# [TASK PROMPT]
In your copy, each line below is repeated exactly and no image appears.
[RECORDS PROVIDED Boundary: Start]
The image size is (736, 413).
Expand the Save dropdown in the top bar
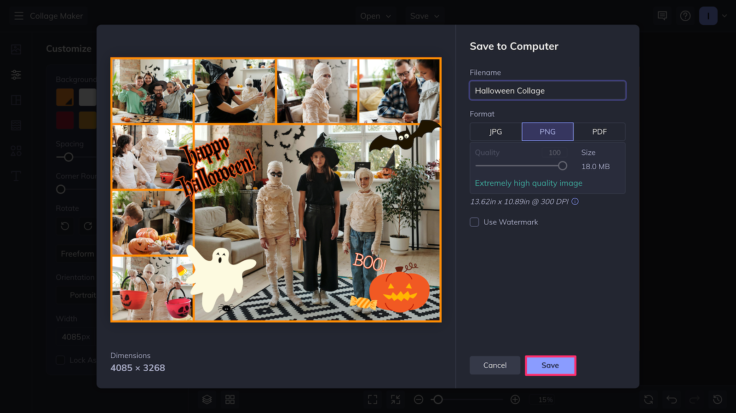[x=425, y=16]
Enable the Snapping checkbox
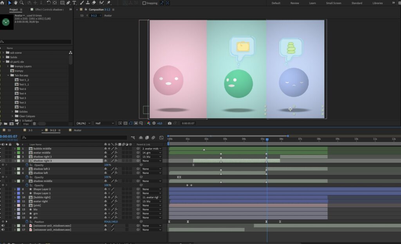The width and height of the screenshot is (401, 244). tap(144, 3)
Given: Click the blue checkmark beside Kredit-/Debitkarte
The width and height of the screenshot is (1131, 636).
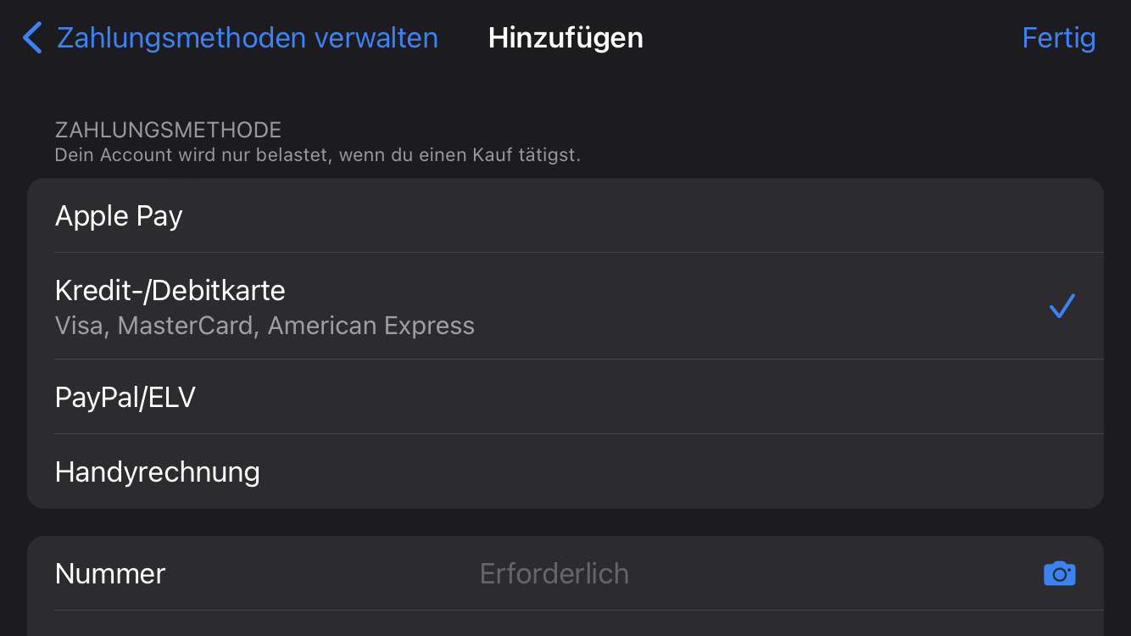Looking at the screenshot, I should (1061, 306).
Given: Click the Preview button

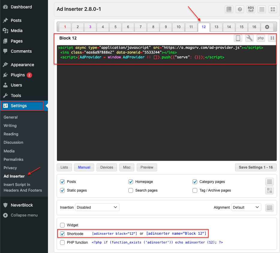Looking at the screenshot, I should click(147, 167).
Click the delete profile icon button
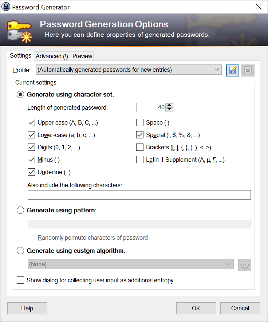Screen dimensions: 268x322 click(x=248, y=70)
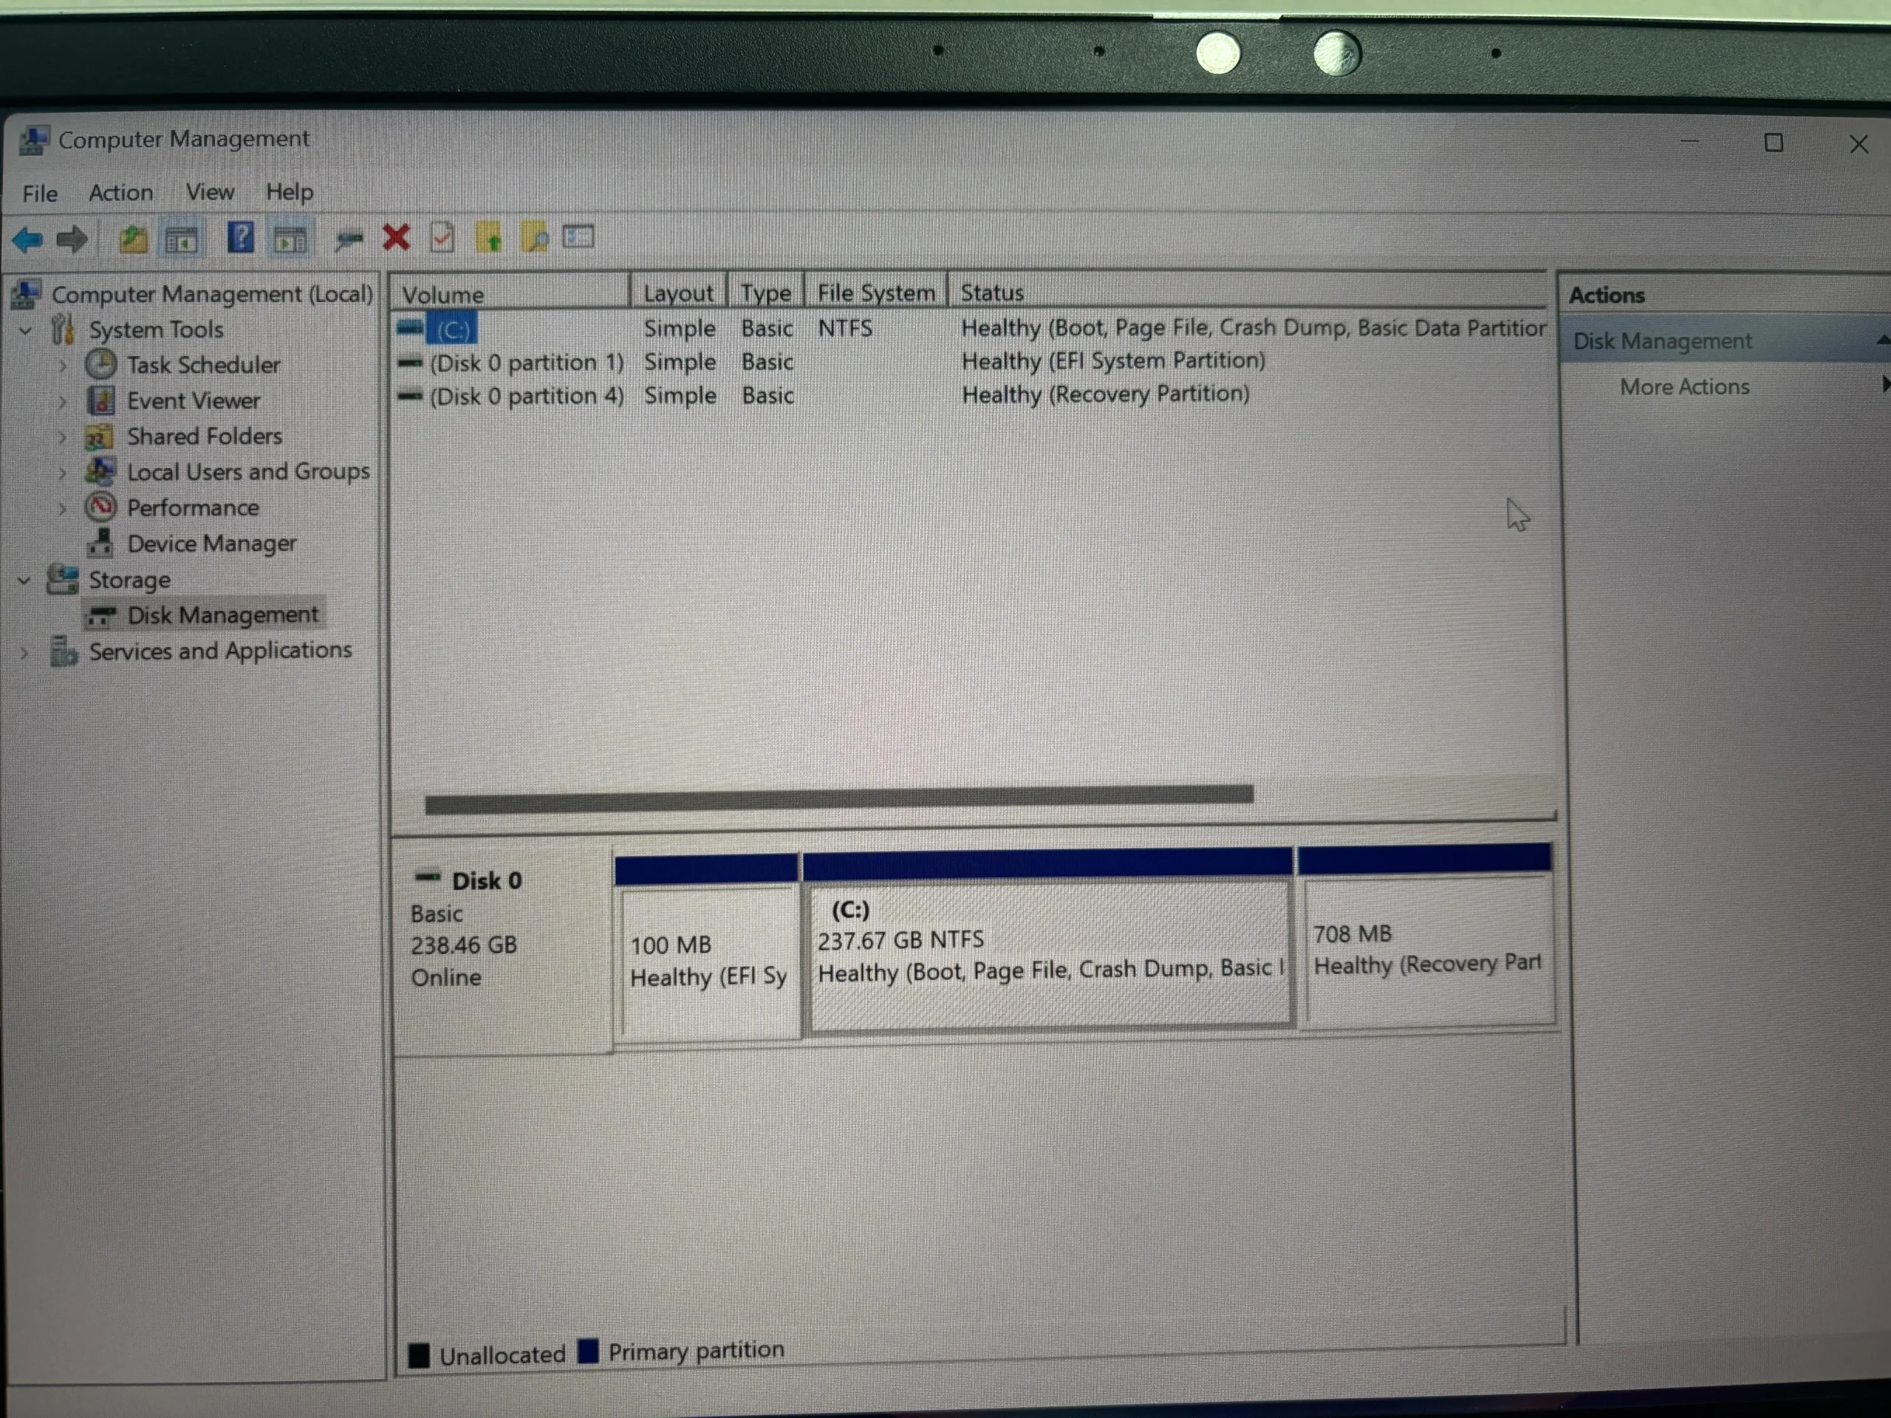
[RECORDS PROVIDED Boundary: End]
# [EXERCISE RESPONSE]
The image size is (736, 413).
Expand the Save dropdown in the top bar
[x=425, y=16]
Enable the Snapping checkbox
The width and height of the screenshot is (401, 244). tap(144, 3)
Given: Click the blue checkmark beside Kredit-/Debitkarte
The width and height of the screenshot is (1131, 636).
Looking at the screenshot, I should (1061, 306).
Given: Click the Preview button

Looking at the screenshot, I should click(147, 167).
Click the delete profile icon button
Screen dimensions: 268x322 click(x=248, y=70)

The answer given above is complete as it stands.